The Alaska Marine Conservation Council is touting the passage of the Young Fishermen’s Development Act passed by the U.S. Senate, a major milestone for policy that had a companion bill passed in the House of Representatives and which AMCC has spent years advocating for.
News of promising COVID-19 vaccine trials even offers glimmers of hope for future in-person events.
The bipartisan bill, championed by Alaska Senators Lisa Murkowski and Dan Sullivan, both Republicans, and Democratic Senator Edward Markey of Massachusetts, is designed to mitigate the challenges facing the next generation of entrants into the fishing industry by supporting regional training opportunities and apprenticeship programs.
In a press statement, Sullivan said, “Alaska is the unquestioned superpower of seafood, thanks to our world-class, sustainably-managed fisheries and our countless hard-working fishermen. The sustainability and endurance of this vital industry, which employs more people in Alaska than any other, depends on up-and-coming qualified fishermen. I thank my Senate colleagues for passing our legislation to reduce basic barriers to entry through new grants, training opportunities and apprenticeship programs. Helping the next generation of Alaskans enter our fisheries will help ensure Alaska remains the superpower of seafood.”

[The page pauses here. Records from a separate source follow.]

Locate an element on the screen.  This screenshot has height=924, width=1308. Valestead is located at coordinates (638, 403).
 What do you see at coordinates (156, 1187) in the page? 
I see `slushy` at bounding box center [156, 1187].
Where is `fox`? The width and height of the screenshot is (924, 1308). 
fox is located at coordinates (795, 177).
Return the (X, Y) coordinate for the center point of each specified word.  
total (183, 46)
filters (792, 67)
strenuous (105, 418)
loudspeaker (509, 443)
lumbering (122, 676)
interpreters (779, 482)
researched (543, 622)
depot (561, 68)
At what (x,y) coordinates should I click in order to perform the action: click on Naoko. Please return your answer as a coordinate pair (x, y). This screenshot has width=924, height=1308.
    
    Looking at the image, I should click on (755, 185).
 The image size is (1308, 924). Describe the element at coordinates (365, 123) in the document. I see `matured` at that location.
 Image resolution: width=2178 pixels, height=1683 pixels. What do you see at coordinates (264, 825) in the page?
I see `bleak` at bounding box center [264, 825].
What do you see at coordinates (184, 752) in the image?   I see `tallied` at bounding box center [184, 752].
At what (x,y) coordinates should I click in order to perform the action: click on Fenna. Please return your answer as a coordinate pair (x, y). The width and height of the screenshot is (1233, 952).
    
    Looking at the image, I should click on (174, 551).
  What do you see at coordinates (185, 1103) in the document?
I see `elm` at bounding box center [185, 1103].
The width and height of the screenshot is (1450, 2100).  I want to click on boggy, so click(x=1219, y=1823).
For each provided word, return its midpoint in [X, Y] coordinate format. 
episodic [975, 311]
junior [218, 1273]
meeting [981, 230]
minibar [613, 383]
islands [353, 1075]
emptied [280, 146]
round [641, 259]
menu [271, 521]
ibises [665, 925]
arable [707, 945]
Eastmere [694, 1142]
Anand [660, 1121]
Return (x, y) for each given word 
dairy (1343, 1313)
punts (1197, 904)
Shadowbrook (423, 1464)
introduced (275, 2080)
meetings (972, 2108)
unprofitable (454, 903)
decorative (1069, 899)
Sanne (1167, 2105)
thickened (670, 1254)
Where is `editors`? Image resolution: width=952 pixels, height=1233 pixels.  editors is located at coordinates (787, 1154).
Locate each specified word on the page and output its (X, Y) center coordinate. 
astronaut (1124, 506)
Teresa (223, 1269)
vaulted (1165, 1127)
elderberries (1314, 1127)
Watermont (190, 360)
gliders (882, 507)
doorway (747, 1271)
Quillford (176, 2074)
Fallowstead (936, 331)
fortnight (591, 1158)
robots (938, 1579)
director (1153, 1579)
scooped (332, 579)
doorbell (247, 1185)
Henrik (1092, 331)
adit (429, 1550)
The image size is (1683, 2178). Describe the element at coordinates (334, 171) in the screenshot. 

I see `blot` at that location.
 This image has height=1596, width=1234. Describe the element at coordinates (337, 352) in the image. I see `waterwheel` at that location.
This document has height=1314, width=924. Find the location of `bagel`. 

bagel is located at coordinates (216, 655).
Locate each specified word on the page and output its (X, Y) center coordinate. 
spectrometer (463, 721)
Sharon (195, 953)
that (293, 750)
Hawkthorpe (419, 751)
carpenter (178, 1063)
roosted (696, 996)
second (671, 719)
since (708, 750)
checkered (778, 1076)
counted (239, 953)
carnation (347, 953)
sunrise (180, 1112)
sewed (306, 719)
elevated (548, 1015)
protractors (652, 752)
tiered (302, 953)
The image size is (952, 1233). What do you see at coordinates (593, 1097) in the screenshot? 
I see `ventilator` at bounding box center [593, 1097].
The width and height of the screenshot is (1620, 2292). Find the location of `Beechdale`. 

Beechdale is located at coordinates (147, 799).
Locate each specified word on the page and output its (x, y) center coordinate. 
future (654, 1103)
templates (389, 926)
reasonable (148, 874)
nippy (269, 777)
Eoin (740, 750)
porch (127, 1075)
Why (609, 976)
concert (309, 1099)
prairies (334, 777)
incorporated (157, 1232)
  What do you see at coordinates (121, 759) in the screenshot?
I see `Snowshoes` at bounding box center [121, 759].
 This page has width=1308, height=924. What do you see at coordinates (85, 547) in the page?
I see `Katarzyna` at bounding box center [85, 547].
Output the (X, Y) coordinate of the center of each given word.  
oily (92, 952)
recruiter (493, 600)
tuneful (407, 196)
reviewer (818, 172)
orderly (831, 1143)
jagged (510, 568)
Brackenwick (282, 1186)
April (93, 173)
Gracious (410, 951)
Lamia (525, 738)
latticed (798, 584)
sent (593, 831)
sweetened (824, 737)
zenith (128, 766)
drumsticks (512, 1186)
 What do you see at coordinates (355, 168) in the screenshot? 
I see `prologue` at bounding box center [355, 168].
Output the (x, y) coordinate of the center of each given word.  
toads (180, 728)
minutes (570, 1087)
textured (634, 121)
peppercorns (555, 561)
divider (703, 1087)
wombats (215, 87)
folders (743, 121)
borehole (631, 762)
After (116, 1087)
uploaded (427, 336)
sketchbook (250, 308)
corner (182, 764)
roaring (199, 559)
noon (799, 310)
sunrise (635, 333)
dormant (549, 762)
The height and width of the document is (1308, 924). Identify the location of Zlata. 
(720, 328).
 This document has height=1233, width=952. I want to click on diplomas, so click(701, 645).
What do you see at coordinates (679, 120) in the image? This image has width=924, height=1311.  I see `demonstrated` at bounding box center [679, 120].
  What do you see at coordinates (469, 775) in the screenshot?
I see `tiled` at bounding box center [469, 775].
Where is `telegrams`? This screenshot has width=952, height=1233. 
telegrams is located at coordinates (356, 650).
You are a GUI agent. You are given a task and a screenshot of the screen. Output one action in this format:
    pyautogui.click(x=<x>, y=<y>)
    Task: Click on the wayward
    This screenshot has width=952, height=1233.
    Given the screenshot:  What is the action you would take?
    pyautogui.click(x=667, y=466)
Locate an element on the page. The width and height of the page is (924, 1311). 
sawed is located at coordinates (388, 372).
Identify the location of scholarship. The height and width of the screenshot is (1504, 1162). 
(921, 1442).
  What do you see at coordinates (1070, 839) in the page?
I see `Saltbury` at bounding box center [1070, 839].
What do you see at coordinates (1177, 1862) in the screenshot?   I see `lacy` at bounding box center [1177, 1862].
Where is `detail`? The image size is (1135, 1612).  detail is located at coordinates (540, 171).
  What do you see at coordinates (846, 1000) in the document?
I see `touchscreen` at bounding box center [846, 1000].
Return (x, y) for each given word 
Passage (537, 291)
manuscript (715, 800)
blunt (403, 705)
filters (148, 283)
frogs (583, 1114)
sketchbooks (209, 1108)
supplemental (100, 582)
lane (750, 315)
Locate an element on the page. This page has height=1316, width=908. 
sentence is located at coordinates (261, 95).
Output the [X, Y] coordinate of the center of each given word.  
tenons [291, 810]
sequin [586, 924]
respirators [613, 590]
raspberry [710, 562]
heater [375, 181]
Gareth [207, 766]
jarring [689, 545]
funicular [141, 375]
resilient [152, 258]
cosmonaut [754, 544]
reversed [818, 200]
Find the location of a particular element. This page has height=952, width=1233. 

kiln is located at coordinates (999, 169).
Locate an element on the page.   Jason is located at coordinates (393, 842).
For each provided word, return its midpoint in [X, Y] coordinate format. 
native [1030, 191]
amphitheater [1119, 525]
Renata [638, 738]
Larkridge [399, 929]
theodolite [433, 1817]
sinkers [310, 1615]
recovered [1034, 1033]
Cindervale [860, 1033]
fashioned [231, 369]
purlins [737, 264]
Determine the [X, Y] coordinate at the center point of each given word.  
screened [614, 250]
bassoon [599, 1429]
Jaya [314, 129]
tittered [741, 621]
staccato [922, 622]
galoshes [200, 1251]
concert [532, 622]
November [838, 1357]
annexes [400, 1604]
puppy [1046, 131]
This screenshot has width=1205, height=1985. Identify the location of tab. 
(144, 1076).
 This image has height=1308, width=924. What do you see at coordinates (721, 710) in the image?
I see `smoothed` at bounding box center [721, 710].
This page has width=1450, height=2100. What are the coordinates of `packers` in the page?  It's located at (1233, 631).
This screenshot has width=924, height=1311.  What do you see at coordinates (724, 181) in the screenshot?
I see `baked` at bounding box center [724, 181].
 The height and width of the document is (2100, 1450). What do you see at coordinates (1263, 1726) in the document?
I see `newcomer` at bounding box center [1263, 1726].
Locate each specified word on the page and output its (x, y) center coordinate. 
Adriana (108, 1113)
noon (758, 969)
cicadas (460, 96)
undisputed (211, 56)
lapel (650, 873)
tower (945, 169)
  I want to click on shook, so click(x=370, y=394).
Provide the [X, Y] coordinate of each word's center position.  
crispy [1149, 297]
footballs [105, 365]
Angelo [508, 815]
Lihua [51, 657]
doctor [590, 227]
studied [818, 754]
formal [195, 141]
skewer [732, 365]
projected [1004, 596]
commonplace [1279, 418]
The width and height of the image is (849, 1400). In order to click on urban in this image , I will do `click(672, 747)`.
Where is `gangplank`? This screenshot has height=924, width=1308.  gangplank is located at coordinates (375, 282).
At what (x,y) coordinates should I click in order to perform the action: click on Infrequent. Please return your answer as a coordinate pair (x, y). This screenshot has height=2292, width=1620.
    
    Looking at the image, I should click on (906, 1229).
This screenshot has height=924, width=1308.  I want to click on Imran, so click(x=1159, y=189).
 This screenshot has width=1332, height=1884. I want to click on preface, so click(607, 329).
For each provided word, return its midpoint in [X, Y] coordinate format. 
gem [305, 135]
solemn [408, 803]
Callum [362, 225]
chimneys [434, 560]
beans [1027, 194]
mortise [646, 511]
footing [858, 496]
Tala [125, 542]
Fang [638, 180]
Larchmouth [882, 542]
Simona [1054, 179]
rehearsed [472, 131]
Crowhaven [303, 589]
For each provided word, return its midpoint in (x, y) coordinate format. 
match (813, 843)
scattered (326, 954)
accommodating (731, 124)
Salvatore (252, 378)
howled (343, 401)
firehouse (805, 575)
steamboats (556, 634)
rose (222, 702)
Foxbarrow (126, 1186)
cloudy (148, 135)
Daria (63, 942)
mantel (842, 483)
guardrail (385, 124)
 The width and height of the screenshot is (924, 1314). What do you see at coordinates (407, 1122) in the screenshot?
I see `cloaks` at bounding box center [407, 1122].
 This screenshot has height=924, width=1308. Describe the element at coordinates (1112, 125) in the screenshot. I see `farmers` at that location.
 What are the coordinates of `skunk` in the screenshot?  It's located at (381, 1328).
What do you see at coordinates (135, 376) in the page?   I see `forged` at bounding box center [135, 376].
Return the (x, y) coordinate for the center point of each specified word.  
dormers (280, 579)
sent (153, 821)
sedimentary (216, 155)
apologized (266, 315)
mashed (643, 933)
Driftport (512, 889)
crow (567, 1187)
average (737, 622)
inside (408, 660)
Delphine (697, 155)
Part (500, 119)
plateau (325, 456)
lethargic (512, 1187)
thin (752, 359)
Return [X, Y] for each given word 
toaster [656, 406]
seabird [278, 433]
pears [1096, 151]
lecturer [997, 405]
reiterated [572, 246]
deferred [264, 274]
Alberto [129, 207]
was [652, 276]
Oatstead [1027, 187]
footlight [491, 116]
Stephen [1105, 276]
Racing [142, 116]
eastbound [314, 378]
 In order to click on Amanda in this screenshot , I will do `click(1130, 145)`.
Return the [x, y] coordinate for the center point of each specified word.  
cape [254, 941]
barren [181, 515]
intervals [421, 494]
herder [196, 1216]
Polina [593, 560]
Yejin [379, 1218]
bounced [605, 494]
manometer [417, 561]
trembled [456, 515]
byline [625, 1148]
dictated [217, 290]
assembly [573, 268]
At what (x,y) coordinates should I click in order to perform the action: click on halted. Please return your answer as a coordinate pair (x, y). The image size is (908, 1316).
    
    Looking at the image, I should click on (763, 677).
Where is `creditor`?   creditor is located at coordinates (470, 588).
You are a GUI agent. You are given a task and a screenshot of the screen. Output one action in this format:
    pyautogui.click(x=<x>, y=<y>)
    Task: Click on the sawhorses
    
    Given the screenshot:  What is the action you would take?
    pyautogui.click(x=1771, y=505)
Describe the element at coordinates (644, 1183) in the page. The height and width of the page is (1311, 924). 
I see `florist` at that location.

With his East Coast perspective, Markey added, “Despite centuries of fishing tradition in Massachusetts’s coastal communities, new fishermen are finding it a challenge to join the industry. Our legislation will help ensure that our fishing industry continues to attract and grow future generations of young fishermen. More young men and women will be pushing off the dock into new careers and fully participating in the economy of their communities. I thank my colleagues for their partnership on this hopeful legislation and look forward to enacting it into law.”
In recent years, incoming generations of commercial fishermen seeking to enter the industry have met new challenges and higher barriers to entry, contributing to several shifts in the demographics of commercial permit holders. In several regions, commercial fisheries have seen an increase by 10 years or more in the average participant’s age over the previous generation of fishermen, and rural communities have lost 30% of local permit holders. Several studies suggest this “graying of the fleet” has led to an increase in financial capital and risk needed to enter into the commercial fishing industry.
Modeled after the U.S. Department of Agriculture’s successful Beginning Farmer and Rancher Development Program, this legislation creates the first federal program dedicated to training, educating, and assisting the next generation of commercial fishermen.
The Young Fishermen’s Development Program would include a competitive grants program for collaborative state, tribal, local, or regionally-based networks or partnerships; a mentorship/apprenticeship program to connect retiring fishermen and vessel owners with new and beginning fishermen; financial support for local and regional training and education in sustainable and accountable fishing practices, marine stewardship, and business practices; and technical initiatives that address the needs of beginning fishermen.
The act will now be considered by the House.